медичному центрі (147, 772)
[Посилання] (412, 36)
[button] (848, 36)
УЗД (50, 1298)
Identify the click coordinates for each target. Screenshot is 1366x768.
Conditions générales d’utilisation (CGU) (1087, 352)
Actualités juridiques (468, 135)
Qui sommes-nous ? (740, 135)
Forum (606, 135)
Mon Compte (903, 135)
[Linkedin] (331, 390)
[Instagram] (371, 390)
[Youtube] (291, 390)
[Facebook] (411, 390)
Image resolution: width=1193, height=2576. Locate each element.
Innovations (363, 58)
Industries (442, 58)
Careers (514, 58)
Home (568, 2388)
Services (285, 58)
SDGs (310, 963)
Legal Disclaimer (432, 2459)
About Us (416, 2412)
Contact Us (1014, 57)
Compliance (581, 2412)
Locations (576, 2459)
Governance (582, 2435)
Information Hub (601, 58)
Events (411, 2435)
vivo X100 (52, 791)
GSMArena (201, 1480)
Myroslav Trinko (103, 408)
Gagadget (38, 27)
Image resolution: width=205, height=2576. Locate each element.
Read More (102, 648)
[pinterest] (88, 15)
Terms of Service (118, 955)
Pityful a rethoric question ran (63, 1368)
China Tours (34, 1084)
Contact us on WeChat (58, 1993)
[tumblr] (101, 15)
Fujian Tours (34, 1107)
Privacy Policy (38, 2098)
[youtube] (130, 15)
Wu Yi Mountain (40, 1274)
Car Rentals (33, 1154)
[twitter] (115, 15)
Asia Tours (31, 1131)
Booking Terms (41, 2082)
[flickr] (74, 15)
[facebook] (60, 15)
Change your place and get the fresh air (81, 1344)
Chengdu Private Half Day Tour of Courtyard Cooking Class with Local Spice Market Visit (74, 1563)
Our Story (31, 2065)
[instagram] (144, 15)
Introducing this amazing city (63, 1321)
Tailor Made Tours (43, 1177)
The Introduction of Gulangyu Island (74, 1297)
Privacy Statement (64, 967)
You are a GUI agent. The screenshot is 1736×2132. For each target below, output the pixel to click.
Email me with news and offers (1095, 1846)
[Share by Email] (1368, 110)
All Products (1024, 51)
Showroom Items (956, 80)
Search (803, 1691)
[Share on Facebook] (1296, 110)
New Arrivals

________________

__About this exercise__:
The expected output is the run of lines from the one holding "Home (568, 2388)" to the last line of the entries above, each reproduced character for character.

__Task solution__:
Home (568, 2388)
Services (285, 58)
SDGs (310, 963)
Legal Disclaimer (432, 2459)
About Us (416, 2412)
Contact Us (1014, 57)
Compliance (581, 2412)
Locations (576, 2459)
Governance (582, 2435)
Information Hub (601, 58)
Events (411, 2435)
vivo X100 (52, 791)
GSMArena (201, 1480)
Myroslav Trinko (103, 408)
Gagadget (38, 27)
Image resolution: width=205, height=2576. Locate each element.
Read More (102, 648)
[pinterest] (88, 15)
Terms of Service (118, 955)
Pityful a rethoric question ran (63, 1368)
China Tours (34, 1084)
Contact us on WeChat (58, 1993)
[tumblr] (101, 15)
Fujian Tours (34, 1107)
Privacy Policy (38, 2098)
[youtube] (130, 15)
Wu Yi Mountain (40, 1274)
Car Rentals (33, 1154)
[twitter] (115, 15)
Asia Tours (31, 1131)
Booking Terms (41, 2082)
[flickr] (74, 15)
[facebook] (60, 15)
Change your place and get the fresh air (81, 1344)
Chengdu Private Half Day Tour of Courtyard Cooking Class with Local Spice Market Visit (74, 1563)
Our Story (31, 2065)
[instagram] (144, 15)
Introducing this amazing city (63, 1321)
Tailor Made Tours (43, 1177)
The Introduction of Gulangyu Island (74, 1297)
Privacy Statement (64, 967)
You are a GUI agent. The screenshot is 1736×2132. For each target below, output the pixel to click.
Email me with news and offers (1095, 1846)
[Share by Email] (1368, 110)
All Products (1024, 51)
Showroom Items (956, 80)
Search (803, 1691)
[Share on Facebook] (1296, 110)
New Arrivals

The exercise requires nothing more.